**EXERCISE BRIEF**
Using the text "Getting ready for Phase 2" below, answer the following:
(a) What does a fresh water shower cost in Aasiaat?
(b) What did the crew give the local police in Upernavik?
(c) What is the actual name of Arrowhead Island?

Getting ready for Phase 2

Winter is rapidly approaching in the Arctic and it is time for the crew to begin gearing up for the second phase of the project.

Aasiaat is far from a metropolitan city but it feels like one at this point. We have spent so much of our time in the far north that even basic luxuries seem extravagant. For instance you can do laundry, which is something we haven’t done since May. You can take a fresh water shower, it costs $6 but after 100 days of saltwater showers, who cares? Best of all you can get a draft beer along with a burger and fries; it’s not cheap but we have worked hard for it.

We made it down Baffin Bay to Upernavik without much trouble. We gave the local police the spare anchor the Danish Naval vessel had loaned us, as requested by the captain. We also bought three more large grapple anchors to add to our Bruce Claw anchor rig. That should hold us in a gale.

We needed to get back down to Arrowhead Island to retrieve RBR’s “Solo” pressure sensors but we could no longer operate 24 hours a day. By the third week of August summer ends rather abruptly with the sun beginning to set. The sun doesn’t set completely until the end of the month but once it starts dipping low in the sky at night the seasons change quickly. First off, you can say goodbye to blue skies as grey cloudy skies and near constant light rain becomes the norm. Second, the temperature starts to drop to 30-40 degrees. Last but certainly not least the weather deteriorates; although we had horrible weather in the high Arctic this summer, we haven’t seen anything nearly as bad down here in the low Arctic. The biggest problem of them all is the darkness.

From Upernavik we had to do day jumps from anchorage to anchorage. Normally sailing at night is no different than sailing in the daytime but when you have uncharted rocks and icebergs roaming around at random you really need to see what’s ahead of you. From Upernavik to Aasiaat there is a lot ice and uncharted rocks.

Arrowhead Island (it’s really called Igdluluarssuit Island) was our last hurrah with heavy ice. We were surprised to see just how much ice there was blocking the entrance to the fjord. I decided that we should drop anchor early that day and wait for the wind to die than we could slowly motor through. Luckily the wind died the next day and we were able to wind our way through the maze of ice back to Arrowhead.

**DATA**

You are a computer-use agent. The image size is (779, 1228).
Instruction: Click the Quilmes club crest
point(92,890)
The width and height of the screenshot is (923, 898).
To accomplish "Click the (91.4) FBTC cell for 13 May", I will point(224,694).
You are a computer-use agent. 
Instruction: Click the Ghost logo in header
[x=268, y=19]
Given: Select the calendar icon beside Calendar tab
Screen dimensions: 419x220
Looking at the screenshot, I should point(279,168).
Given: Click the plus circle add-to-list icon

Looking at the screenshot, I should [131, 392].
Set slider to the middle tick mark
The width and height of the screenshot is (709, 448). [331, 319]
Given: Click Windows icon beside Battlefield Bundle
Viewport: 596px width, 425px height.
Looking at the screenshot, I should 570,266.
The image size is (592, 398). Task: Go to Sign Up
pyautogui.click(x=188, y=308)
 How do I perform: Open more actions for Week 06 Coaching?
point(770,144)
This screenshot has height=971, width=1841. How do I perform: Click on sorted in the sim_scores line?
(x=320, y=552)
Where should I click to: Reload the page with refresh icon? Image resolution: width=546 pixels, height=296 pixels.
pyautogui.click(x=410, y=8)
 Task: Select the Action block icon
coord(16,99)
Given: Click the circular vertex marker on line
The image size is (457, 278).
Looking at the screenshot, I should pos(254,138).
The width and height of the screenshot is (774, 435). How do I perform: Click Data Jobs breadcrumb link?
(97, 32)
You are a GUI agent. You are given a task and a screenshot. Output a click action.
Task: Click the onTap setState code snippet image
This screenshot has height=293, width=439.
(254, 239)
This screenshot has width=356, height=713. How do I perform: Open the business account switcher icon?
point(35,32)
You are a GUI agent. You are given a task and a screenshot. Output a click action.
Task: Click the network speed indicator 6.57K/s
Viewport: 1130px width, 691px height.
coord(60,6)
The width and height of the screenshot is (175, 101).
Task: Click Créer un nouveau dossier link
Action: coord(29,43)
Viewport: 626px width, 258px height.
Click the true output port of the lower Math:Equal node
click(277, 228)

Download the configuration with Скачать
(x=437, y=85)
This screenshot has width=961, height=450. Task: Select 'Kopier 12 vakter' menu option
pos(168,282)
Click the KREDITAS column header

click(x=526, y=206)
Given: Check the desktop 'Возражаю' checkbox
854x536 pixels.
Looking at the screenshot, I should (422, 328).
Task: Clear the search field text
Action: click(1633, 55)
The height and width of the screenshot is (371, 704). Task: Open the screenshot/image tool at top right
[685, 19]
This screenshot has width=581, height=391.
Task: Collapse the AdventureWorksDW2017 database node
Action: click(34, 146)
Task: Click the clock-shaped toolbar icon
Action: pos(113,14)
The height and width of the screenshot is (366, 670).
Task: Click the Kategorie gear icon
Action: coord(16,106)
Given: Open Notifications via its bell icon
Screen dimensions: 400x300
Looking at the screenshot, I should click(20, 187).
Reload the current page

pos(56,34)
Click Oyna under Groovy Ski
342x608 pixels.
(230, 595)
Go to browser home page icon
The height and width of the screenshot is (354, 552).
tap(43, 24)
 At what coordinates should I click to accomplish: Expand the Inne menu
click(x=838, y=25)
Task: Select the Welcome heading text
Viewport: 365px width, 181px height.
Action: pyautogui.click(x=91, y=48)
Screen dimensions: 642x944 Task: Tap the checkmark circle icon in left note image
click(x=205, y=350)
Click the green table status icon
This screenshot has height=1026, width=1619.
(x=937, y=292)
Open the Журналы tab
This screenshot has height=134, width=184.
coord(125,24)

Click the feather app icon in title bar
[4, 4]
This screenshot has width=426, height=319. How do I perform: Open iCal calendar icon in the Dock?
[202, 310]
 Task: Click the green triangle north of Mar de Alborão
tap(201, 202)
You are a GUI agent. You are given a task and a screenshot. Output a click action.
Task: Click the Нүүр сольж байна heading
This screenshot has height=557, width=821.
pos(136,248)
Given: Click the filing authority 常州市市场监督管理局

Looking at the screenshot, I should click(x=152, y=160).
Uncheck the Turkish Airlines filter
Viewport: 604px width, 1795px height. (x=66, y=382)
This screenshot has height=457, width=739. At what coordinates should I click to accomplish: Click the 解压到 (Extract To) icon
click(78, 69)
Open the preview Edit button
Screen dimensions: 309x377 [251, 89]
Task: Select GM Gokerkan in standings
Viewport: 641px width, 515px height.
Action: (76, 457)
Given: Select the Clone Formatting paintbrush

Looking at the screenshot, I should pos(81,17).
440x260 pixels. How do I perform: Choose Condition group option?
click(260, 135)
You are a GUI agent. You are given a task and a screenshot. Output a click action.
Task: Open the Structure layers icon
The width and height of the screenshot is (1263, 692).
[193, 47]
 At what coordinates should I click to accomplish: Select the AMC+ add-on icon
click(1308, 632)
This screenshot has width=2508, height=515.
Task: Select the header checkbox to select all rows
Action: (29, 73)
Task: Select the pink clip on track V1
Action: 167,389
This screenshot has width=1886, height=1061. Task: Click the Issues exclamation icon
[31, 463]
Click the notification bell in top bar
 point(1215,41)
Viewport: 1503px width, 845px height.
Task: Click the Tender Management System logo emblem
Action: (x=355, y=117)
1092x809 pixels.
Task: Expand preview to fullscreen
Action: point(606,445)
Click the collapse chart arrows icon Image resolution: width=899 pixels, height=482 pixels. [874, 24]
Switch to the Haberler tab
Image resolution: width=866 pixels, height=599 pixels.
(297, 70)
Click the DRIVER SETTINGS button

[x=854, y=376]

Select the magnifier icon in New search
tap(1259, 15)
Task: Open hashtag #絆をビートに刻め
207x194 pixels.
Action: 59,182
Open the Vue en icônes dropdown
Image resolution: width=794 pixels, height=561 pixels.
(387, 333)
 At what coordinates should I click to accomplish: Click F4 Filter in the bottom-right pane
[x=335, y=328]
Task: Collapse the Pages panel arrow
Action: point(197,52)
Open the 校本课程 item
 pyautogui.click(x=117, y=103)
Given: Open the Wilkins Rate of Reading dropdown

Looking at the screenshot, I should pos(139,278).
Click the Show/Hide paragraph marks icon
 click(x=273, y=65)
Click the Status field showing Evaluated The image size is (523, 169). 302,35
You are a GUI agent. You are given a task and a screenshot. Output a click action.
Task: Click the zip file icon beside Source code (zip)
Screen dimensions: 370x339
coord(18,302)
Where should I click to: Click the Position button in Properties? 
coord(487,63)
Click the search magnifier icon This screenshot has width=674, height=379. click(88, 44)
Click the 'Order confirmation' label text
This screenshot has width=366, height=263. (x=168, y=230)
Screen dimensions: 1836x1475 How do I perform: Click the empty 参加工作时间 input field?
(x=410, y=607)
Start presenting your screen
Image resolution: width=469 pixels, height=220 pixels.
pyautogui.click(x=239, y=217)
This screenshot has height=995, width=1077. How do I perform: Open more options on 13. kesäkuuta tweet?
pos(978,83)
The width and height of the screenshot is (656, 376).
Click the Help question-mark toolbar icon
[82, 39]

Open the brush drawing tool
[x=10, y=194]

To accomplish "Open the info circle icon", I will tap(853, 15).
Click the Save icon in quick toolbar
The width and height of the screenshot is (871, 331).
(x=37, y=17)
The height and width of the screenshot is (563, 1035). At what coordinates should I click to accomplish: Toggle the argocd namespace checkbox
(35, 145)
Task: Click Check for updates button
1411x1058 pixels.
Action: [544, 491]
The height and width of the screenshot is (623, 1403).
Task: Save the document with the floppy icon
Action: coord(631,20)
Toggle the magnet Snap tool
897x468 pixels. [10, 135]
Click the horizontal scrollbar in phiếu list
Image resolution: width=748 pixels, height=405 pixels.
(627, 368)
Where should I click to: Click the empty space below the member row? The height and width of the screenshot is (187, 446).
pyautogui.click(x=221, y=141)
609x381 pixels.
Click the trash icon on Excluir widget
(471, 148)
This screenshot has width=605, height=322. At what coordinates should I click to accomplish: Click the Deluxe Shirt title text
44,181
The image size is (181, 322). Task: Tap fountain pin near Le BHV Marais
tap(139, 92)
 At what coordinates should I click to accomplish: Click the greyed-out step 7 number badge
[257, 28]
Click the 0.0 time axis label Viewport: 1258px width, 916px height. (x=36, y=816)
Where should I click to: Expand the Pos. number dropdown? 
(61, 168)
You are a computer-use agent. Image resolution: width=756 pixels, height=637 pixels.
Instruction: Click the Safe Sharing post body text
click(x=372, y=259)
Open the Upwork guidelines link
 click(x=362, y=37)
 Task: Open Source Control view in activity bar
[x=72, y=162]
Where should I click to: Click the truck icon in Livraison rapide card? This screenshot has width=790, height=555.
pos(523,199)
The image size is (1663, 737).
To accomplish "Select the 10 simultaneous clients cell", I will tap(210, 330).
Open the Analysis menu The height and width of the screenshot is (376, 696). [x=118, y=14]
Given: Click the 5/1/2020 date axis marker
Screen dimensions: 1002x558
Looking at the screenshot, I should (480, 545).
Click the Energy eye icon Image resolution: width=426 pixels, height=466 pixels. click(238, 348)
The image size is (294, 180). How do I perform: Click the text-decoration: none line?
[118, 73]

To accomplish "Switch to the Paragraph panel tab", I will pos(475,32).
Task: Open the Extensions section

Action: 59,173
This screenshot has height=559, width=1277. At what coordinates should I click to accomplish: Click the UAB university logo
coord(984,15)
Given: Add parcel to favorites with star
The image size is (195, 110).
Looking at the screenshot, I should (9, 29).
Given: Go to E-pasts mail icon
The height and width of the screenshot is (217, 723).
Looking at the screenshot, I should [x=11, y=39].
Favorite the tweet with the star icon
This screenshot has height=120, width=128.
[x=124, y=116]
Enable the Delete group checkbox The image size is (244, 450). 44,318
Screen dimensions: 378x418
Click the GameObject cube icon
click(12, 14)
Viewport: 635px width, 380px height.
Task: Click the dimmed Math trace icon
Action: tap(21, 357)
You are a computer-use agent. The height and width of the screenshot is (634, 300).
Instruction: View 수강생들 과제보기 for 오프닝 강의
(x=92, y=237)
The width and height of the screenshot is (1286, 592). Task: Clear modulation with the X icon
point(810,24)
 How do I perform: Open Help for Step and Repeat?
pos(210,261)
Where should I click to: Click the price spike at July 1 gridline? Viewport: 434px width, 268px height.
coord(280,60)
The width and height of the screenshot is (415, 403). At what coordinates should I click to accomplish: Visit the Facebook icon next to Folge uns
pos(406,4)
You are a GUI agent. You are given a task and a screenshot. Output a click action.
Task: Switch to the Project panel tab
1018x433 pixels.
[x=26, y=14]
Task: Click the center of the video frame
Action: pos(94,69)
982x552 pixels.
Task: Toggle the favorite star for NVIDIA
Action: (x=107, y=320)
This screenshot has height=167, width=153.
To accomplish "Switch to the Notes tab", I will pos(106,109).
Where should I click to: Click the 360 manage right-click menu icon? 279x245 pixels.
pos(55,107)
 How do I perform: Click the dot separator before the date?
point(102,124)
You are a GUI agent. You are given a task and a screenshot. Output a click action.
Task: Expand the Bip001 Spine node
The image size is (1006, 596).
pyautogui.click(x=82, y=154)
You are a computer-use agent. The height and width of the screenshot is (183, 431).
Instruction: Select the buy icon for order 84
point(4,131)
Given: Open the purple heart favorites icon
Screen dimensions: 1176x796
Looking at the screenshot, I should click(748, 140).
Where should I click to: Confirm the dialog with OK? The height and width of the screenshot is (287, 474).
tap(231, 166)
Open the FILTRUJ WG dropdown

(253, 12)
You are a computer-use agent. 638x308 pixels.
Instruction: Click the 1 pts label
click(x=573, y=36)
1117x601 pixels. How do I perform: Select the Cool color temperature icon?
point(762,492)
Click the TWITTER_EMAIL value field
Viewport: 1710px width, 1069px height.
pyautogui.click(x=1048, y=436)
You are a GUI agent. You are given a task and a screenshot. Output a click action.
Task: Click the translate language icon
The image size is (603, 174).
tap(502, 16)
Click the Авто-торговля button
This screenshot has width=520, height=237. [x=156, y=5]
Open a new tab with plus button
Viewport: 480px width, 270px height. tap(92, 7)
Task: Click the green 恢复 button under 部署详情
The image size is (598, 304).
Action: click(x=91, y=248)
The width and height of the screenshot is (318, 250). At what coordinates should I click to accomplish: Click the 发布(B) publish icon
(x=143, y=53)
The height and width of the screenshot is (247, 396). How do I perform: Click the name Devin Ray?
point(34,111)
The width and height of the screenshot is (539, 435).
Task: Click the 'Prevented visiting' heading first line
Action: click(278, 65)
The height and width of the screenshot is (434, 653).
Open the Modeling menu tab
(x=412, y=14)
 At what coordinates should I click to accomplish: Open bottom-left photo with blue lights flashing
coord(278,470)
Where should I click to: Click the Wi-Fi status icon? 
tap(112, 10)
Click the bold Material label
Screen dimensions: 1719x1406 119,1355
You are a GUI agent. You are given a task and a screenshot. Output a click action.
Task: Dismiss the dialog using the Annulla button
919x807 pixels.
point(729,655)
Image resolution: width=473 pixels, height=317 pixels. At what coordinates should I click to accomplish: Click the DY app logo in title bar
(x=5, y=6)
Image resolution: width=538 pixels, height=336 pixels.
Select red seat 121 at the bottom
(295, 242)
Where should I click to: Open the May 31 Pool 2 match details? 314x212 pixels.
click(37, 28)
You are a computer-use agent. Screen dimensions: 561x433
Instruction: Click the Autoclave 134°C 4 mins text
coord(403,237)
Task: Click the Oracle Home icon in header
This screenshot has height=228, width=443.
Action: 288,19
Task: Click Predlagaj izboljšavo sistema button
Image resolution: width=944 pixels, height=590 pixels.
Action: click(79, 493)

**ANSWER**
(a) $6
(b) The spare anchor that the Danish Naval vessel had loaned them
(c) Igdluluarssuit Island